# Plan your trip with booking

## Project 🚧

The marketing team needs help on a new project. After doing some user research, the team discovered that **70% of their users who are planning a trip would like to have more information about the destination they are going to**. 

In addition, user research shows that **people tend to be defiant about the information they are reading if they don't know the brand** which produced the content. 

Therefore, Kayak Marketing Team would like to create an application that will recommend where people should plan their next holidays. The application should be based on real data about:

* Weather 
* Hotels in the area 

The application should then be able to recommend the best destinations and hotels based on the above variables at any given time.
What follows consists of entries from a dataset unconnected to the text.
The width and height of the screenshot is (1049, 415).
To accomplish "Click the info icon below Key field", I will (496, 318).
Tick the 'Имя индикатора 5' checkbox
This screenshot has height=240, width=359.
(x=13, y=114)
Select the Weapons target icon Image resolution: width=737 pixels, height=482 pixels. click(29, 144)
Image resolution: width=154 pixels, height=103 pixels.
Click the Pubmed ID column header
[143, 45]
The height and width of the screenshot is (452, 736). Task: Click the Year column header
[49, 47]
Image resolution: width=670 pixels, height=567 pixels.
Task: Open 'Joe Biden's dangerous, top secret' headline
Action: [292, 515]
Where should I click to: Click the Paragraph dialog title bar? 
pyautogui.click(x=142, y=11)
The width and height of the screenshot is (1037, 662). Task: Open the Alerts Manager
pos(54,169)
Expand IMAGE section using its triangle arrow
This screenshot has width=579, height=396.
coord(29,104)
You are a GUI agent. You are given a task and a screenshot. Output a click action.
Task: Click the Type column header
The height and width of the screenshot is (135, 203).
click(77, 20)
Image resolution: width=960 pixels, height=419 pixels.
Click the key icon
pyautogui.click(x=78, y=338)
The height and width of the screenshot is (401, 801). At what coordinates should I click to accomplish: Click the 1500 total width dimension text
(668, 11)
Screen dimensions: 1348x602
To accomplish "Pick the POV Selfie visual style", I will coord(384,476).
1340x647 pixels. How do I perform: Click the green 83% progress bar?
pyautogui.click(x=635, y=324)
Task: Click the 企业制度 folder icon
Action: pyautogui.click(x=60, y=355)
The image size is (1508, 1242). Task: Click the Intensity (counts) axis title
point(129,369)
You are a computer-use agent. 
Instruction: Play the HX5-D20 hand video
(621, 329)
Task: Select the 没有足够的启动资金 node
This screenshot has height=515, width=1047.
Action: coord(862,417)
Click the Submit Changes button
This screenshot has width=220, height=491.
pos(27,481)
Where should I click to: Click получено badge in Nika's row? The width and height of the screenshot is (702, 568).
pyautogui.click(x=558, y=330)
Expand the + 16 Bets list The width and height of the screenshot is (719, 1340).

To complete this project we will deliver :

* A `.csv` file in an S3 bucket containing enriched information about weather and hotels for each french city

* A SQL Database where we should be able to get the same cleaned data from S3 

* Two maps with Top-5 destinations and a Top-20 hotels in the area.

In [1]:
!pip install plotly -q
!pip install scrapy -q
#Importing libraries
import requests
import pandas as pd
import requests
# Import os => Library used to easily manipulate operating systems
## More info => https://docs.python.org/3/library/os.html
import os 
# Import logging => Library used for logs manipulation 
## More info => https://docs.python.org/3/library/logging.html
import logging

# Import scrapy and scrapy.crawler 
import scrapy
from scrapy.crawler import CrawlerProcess

import pandas as pd

import plotly.express as px
import plotly.graph_objects as go
import matplotlib.pyplot as pyp
import plotly.io as pio
pd.options.display.max_columns = None
pio.renderers.default = "iframe_connected"

### Cities list

In [2]:
# Cities 
desired_booking_searches = ["Mont Saint Michel","St Malo","Bayeux","Le Havre","Rouen","Paris","Amiens",
"Lille","Strasbourg","Chateau du Haut Koenigsbourg","Colmar","Eguisheim","Besancon","Dijon","Annecy","Grenoble","Lyon",
"Gorges du Verdon","Bormes les Mimosas","Cassis","Marseille","Aix en Provence","Avignon","Uzes","Nimes","Aigues Mortes",
"Saintes Maries de la mer","Collioure","Carcassonne","Toulouse","Montauban","Biarritz","Bayonne","La Rochelle"]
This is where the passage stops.